Neuropathic pain behaviours in mice were assessed following CCI of the right sciatic nerve based on previously described methods 21 . Mice were placed in an anaesthetic chamber and anaesthetised with a 2% isofluorane O₂ mixture. The right hind thigh was shaved and swabbed with 1% iodine. Animals were then transferred to a homeothermic blanket for the duration of the procedure and anaesthesia maintained during surgery via a nose cone. The skin was cut along the line of the thighbone and the common sciatic nerve was exposed at the middle of the thigh by blunt dissection through biceps femoris. Three ligatures (4-0 silk) were tied loosely around the nerve, the wound was closed and the animals allowed to recover. Following surgery the development of static allodynia was monitored regularly over a period of 4 weeks. Static allodynia was evaluated by application of von Frey hairs (Stoelting, Wood Dale, Illinois, U.S.A) in ascending order of force (0.008, 0.02, 0.04, 0.07, 0.16, 0.4, 0.6, 1, 1.4, 2, 4 grams) to the plantar surface of hind paws. Each von Frey hair was applied to the paw for a maximum of 6 seconds, or until a withdrawal response occurred. Once a withdrawal response was established, the paw was re-tested, starting with the filament below. The lowest amount of force required to elicit a response was recorded as paw withdrawal threshold (PWT) in grams. Static allodynia was defined as present if animals responded to a force equal to or less than, 0.04 g, which is innocuous in normal mice. CCI of the rat sciatic nerve was performed as described previously 21 .

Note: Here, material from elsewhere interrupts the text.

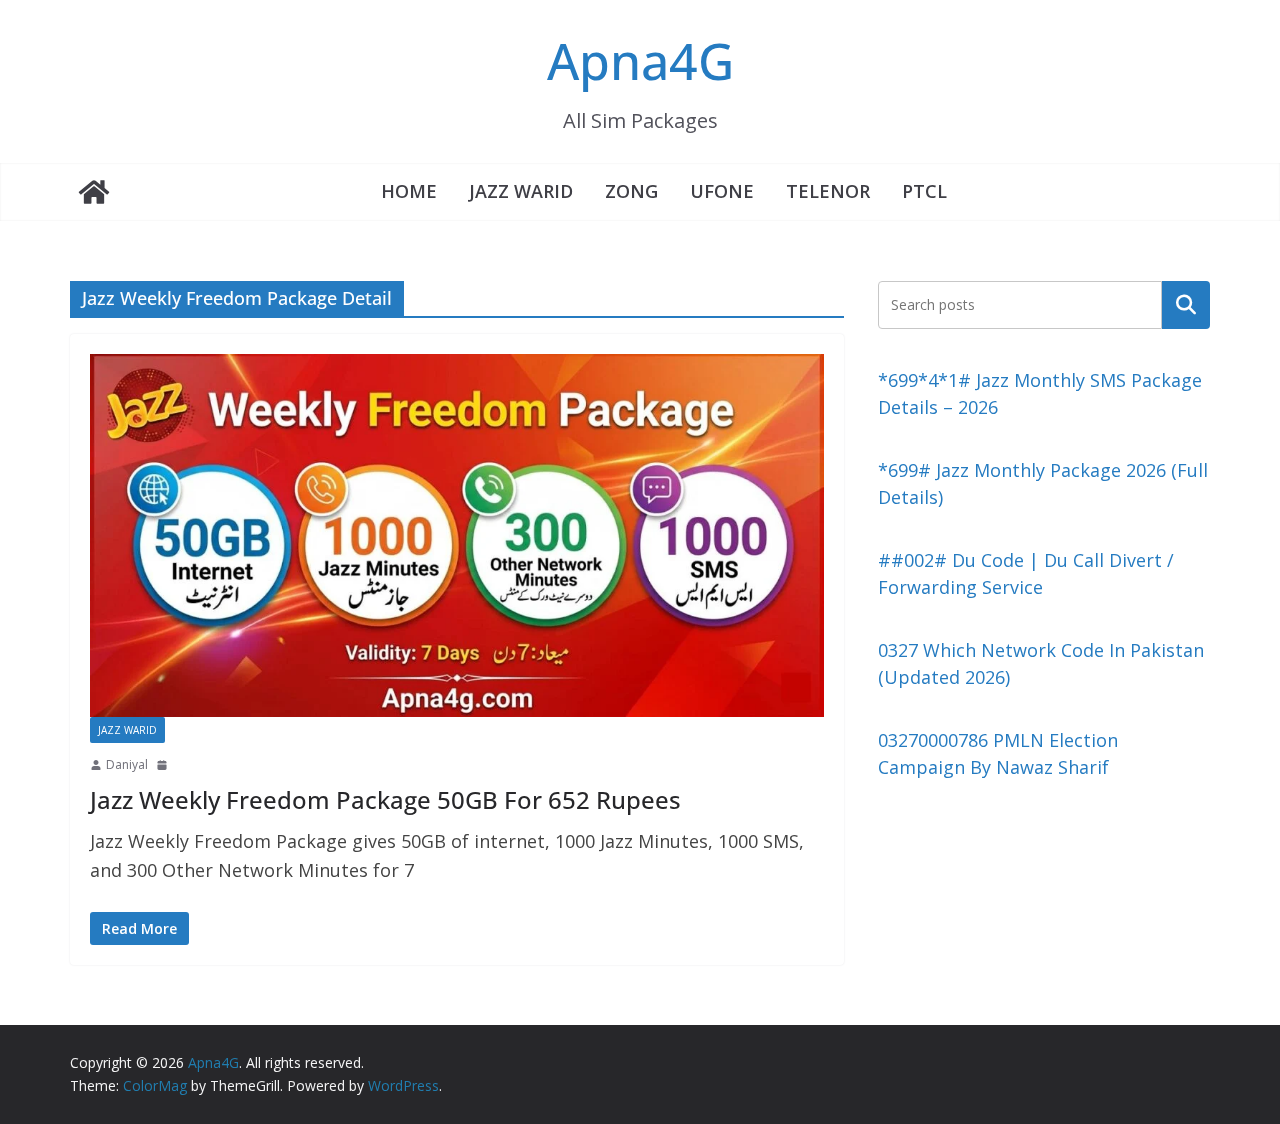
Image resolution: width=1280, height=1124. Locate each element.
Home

Mrg family members and genes important for sensory neuron development and function were quantified in various tissues from adult WT and MrgE KO mice by quantitative RTPCR analysis. DRG, SC and brain tissues (n = 6) were harvested from KO and WT mice, stored in RNAlater (Ambion) at -20°C. Tissues were mechanically homogenised using Powergen 125 (Fisher) in 600 ul Buffer RLT (Qiagen) containing β-Mercaptoethanol (10 ul/ml RLT). SCs and brains were homogenised whole in larger volumes (1.2 ml and 6 ml) accordingly and RNA was extracted as per the RNeasy tissue protocol (Qiagen) with on column DNaseI treatment. Brains and SCs were also treated with Amplification Grade DNaseI (Invitrogen) in accordance with the manufacturer's instructions. RNA was reverse transcribed using the GeneAmp RNA PCR kit (Applied Biosystems) and 15 ng/well equivalent of cDNA used in quantitative PCR TaqMan^® to determine gene expression levels of MrgC11, D, E and G using custom oligos (Sigma) and MrgF, H and PR4 using Assays on Demand™ (Applied Biosystems). Arbitrary copy number (ACN) was calculated using the formula ACN = 10^{(12-(0.3xCt))}. Multiple gene profiling of the DRGs was performed using 1 ng cDNA per well on a custom RT² PCR profiler array (SuperArray) and the data analysed using Spotfire Decision site 8.1. The ACN +/-standard deviation was calculated as described. Sciatic nerve was harvested from rats 7, 14 and 21 days post CCI. RNA was isolated from sciatic nerve ipsilateral and contralateral to the injured nerve. cDNA was synthesized from isolated sciatic nerve RNA as described for murine RNA. 25 ng/well of cDNA equivalent was used as template in rat MrgE specific TaqMan assays and the data generated analysed using a ΔΔCt method (Applied Biosystems). Ipsilateral versus contralateral levels of MrgE were compared for each time point post surgery and expressed as relative copy number. The sequences of all primers and probes used in this study are available on request.